This is what an intelligent conversation in health-care would look like. What about some of the other issues on the table? Here are a few pointers.

Global warming: fact - there is not much we can do to stop it (if it is real). The latest evidence indicates that European economic growth will benefit slightly as a result of it. Third world countries would face the costliest adaptation, but its hard to predict. Methane reduction makes more sense than CO2 reduction. Taxing CO2 emissions is stupid.

Cash for clunkers. Newsflash - when you subsidize the purchase of an item and make it artificially attractive you do not improve the economic prospects for the long-term production of that item. The subsidies have to be paid for and should be added to the price of the car. This does nothing for the auto industry. It is simply an exercise in expensive and futile feel-good income re-distribution. This is not rocket science.

--

[QUESTIONS ON THE MATERIAL]:
1. Can you rewrite the part of the commentary that opens with the words "This is what" and closes with "emissions is stupid.", replacing "Third world countries" with "Developing countries"?
2. Which issues does the commentary name as topics of discussion?
3. Do these statements agree with the commentary? (a) It says European economic growth will benefit slightly from global warming. (b) It favors CO2 reduction over methane reduction. (c) It says the cash for clunkers subsidies help the auto industry.

[Saved entries]:
--

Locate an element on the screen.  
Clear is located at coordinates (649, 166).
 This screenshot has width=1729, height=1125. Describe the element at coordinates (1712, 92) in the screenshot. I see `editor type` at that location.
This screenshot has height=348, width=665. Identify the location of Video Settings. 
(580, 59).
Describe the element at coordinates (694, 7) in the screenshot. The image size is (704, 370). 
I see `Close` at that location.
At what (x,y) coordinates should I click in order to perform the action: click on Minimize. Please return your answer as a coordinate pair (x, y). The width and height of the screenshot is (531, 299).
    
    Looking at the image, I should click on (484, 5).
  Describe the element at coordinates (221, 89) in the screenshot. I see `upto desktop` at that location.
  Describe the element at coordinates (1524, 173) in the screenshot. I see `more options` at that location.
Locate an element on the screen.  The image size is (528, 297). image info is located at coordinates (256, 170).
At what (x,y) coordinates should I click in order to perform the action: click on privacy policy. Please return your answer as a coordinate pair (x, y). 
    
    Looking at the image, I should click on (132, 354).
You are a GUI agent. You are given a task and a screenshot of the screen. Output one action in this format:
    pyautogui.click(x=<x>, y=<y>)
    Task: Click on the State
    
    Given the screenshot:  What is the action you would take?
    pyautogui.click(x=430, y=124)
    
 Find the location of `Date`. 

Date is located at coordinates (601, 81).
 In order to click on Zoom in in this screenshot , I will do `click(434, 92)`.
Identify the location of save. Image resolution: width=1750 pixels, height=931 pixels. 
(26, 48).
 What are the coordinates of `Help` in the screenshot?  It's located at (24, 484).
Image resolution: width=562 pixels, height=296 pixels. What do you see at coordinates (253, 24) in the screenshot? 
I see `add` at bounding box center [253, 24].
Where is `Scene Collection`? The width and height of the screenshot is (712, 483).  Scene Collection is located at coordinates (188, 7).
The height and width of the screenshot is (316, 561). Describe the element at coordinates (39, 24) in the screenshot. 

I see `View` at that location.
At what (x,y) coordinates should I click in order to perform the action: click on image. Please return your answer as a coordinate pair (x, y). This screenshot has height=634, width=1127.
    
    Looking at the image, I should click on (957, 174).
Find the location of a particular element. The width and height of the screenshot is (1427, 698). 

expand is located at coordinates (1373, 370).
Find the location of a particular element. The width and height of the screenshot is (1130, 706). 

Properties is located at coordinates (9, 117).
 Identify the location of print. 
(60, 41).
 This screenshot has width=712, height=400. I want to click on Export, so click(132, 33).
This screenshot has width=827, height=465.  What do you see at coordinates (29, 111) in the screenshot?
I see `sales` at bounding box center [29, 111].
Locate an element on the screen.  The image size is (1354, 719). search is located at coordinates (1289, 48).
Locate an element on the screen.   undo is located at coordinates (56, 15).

--

[SOLUTIONS BY TASK]:
1.
This is what an intelligent conversation in health-care would look like. What about some of the other issues on the table? Here are a few pointers.

Global warming: fact - there is not much we can do to stop it (if it is real). The latest evidence indicates that European economic growth will benefit slightly as a result of it. Developing countries would face the costliest adaptation, but its hard to predict. Methane reduction makes more sense than CO2 reduction. Taxing CO2 emissions is stupid.

2. Health-care, global warming, cash for clunkers

3.
(a) Yes: "The latest evidence indicates that European economic growth will benefit slightly as a result of it."
(b) No: "Methane reduction makes more sense than CO2 reduction."
(c) No: "This does nothing for the auto industry."